Washington Hospital Pays $240,000 HIPAA Penalty After Security Guards Access Medical Records
Washington DC June 16 2023 The HHS’ Office for Civil Rights (OCR) investigates all reported breaches of the protected health information of 500 or more individuals and some smaller breaches to determine if the breach was caused by the failure to comply with the HIPAA Rules. OCR’s latest HIPAA enforcement action confirms that it is not the scale of a data breach that determines if a financial penalty must be paid but the severity of the underlying HIPAA violations.

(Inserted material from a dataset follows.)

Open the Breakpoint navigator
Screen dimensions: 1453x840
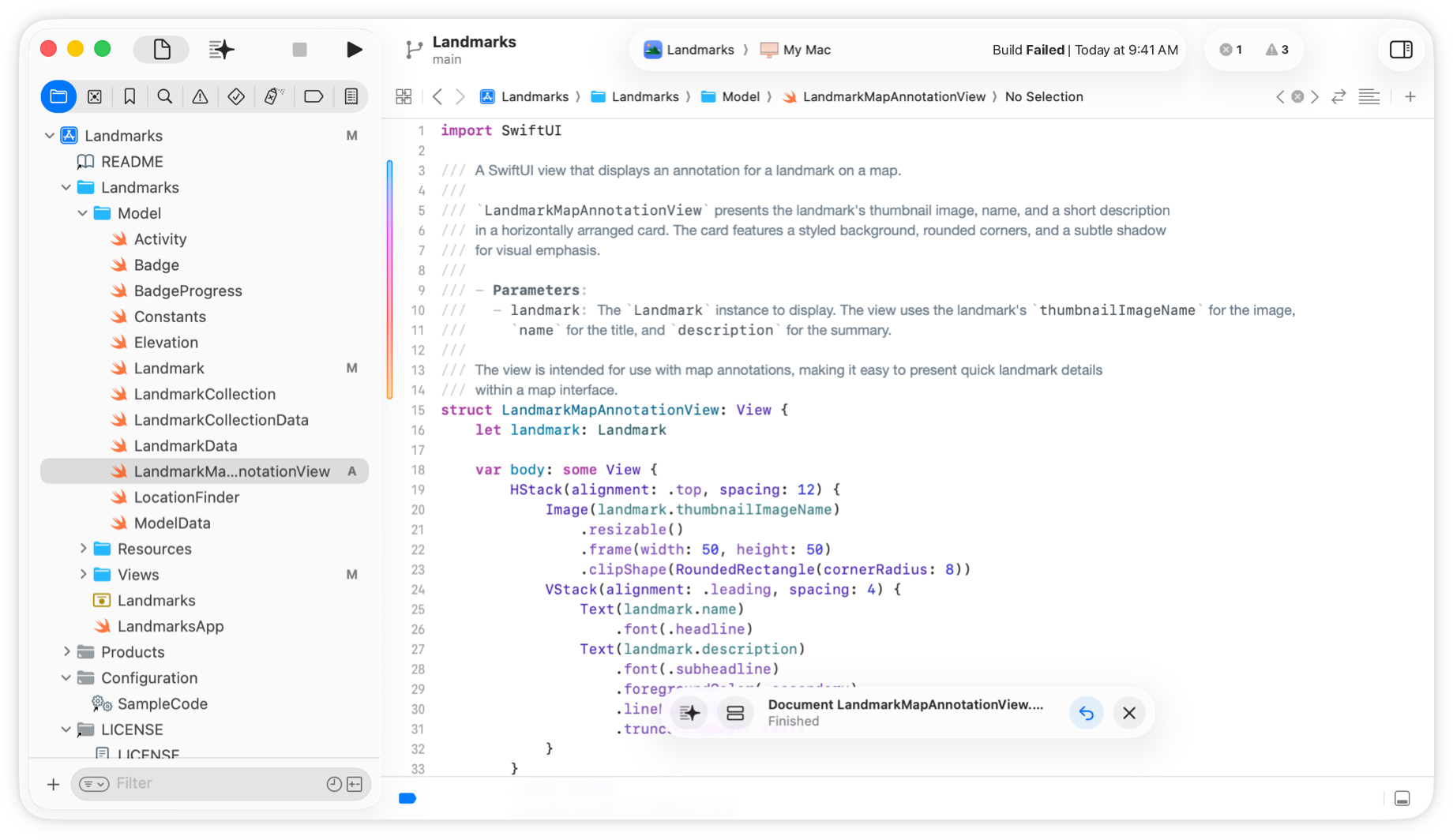click(x=314, y=96)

A relatively small data breach was reported to OCR on February 28, 2018, by Yakima Valley Memorial Hospital (formerly Virginia Mason Memorial), a 222-bed non-profit community hospital in Washington state. The hospital discovered security guards had been accessing the medical records of patients when there was no legitimate work reason for the medical record access, and 419 medical records had been impermissibly viewed.
OCR launched an investigation into the snooping incident in May 2018 and discovered widespread snooping on medical records by security guards in the hospital’s emergency department. 23 security guards had used their login credentials to access medical records in the hospital’s electronic medical record system when there was no legitimate reason for the access. The security guards were able to view protected health information such as names, addresses, dates of birth, medical record numbers, certain notes related to treatment, and insurance information. OCR determined that the hospital had failed to implement reasonable and appropriate policies and procedures to comply with the standards, implementation specifications, or other requirements of the Security Rule – 45 C.F.R. § 164.316.
Yakima Valley Memorial Hospital chose to settle the case with OCR and agreed to pay a financial penalty of $240,000 with no admission of liability. A corrective action plan has been adopted to ensure full compliance with the HIPAA Rules, which includes an accurate and comprehensive risk analysis, the development and implementation of a risk management plan to address the risks identified by the risk analysis, updates to its HIPAA policies and procedures, the enhancement of its current HIPAA security training program, and a review of its relationships with vendors and third-party service providers to identify business associates, and to obtain business associate agreements if they are not already in place.
“Data breaches caused by current and former workforce members impermissibly accessing patient records are a recurring issue across the healthcare industry. Healthcare organizations must ensure that workforce members can only access the patient information needed to do their jobs,” said OCR Director Melanie Fontes Rainer. “HIPAA-covered entities must have robust policies and procedures in place to ensure patient health information is protected from identity theft and fraud.”
This is the 6th OCR HIPAA enforcement action of 2023 that has resulted in a financial penalty, and the second to be announced by OCR this month. So far this year, penalties totaling $1,901,500 have been imposed by OCR to resolve violations of the HIPAA Rules.